探讨无创心输出量参数监测指导早产儿动脉导管未闭(patent ductus arteriosus,PDA)药物治疗的价值。
前瞻性选择2016年2~8月我院新生儿重症监护病房收治的胎龄28~31周或出生体重1 000~1 799 g PDA早产儿,监测无创心输出量参数心脏指数(cardiac index,CI)和射血分钟距离(minute distance,MD),并以主动脉CI≥2.95 L/(min·m2)、MD≥21.50 m/min,同时肺动脉CI≥4.55 L/(min·m2)、MD≥26.50 m/min为界值将PDA早产儿分为PDA需处理组和PDA不需处理组,采用t检验、χ2检验进行统计学分析,比较两组动脉导管关闭率、需处理组动脉导管关闭前后无创心输出量参数变化。
共纳入需处理组24例,不需处理组43组,动脉导管总体关闭率为85.1%(57/67),需处理组关闭率低于不需处理组(70.8%比93.0%),差异有统计学意义(P<0.05)。

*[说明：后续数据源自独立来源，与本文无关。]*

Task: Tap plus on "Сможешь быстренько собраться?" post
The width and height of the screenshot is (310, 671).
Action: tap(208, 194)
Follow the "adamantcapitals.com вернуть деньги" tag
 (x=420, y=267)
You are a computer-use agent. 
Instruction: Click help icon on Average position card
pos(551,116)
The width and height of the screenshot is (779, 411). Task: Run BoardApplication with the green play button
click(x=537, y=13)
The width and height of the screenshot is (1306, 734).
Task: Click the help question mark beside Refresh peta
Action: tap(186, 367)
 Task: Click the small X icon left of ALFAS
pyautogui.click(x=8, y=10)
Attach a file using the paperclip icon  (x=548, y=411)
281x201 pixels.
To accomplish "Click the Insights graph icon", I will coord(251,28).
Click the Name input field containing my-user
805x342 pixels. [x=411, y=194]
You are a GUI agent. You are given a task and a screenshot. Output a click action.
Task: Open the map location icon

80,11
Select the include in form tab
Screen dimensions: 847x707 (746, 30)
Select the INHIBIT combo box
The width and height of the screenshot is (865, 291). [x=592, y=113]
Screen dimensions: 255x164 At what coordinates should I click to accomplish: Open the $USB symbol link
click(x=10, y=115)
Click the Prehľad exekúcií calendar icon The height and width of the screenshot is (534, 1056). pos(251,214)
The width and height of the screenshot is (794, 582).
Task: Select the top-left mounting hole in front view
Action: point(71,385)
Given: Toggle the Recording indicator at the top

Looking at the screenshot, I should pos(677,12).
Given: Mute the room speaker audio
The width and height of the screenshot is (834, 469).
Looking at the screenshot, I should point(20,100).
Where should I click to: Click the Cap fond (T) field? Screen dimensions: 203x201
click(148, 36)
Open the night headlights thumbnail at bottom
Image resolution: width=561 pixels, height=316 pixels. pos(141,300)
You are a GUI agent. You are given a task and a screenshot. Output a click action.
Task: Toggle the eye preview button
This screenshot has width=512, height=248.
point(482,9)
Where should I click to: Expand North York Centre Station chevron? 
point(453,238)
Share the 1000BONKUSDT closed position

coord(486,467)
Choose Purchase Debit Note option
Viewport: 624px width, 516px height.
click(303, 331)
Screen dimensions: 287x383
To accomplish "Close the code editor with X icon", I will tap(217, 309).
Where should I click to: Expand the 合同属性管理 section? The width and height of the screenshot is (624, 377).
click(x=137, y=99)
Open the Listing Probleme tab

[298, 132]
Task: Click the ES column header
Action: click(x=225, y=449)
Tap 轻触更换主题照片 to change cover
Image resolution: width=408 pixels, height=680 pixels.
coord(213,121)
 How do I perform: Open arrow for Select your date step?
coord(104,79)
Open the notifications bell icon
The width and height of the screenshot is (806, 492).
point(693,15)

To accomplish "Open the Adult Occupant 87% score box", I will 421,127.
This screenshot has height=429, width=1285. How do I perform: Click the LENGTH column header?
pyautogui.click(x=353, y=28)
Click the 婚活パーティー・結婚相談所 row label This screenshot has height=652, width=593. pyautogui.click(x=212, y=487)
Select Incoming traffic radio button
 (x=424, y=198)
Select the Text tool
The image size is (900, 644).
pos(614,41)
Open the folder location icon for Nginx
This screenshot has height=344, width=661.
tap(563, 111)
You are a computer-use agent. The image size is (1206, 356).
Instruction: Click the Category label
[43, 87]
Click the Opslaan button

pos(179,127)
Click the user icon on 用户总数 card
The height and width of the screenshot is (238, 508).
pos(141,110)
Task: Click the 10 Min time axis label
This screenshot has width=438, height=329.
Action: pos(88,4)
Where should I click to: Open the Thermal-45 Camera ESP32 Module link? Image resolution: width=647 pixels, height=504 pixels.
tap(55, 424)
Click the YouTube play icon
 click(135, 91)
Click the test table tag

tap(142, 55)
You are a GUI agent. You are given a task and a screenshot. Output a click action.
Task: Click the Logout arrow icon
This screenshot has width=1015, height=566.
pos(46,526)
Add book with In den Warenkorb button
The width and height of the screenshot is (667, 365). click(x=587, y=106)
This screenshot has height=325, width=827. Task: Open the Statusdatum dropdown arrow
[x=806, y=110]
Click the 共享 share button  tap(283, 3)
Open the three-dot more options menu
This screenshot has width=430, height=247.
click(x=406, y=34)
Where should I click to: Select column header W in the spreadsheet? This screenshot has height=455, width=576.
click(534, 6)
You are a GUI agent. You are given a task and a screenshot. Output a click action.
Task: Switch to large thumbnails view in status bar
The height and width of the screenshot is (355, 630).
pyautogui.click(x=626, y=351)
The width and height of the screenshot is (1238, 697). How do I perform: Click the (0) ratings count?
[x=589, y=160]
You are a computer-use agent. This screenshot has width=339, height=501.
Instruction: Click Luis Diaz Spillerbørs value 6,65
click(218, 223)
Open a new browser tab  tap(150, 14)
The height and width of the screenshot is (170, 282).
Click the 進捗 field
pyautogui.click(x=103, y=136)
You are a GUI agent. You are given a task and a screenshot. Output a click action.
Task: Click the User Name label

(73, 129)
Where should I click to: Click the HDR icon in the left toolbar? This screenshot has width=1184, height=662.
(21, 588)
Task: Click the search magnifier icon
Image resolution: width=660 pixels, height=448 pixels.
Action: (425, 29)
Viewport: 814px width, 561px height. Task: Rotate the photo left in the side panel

动脉导管关闭后肺动脉流动时间、主动脉每搏输出指数、速度时间积分均明显低于关闭前[(217.6±19.3) ms比(235.8±21.4) ms,(22.4±6.0) ml/m2比(25.2±7.7) ml/m2,(15.1±4.1) cm比(17.2±5.3) cm],差异有统计学意义(P<0.05);关闭后主、肺动脉CI、MD有所下降,但与关闭前比较差异无统计学意义(P>0.05)。
无创心输出量参数主、肺动脉CI、MD对于早产儿PDA药物治疗具有一定指导意义;PDA药物治疗后不能单纯根据主肺动脉CI、MD变化判断动脉导管关闭情况,仍需结合超声心动图检查结果。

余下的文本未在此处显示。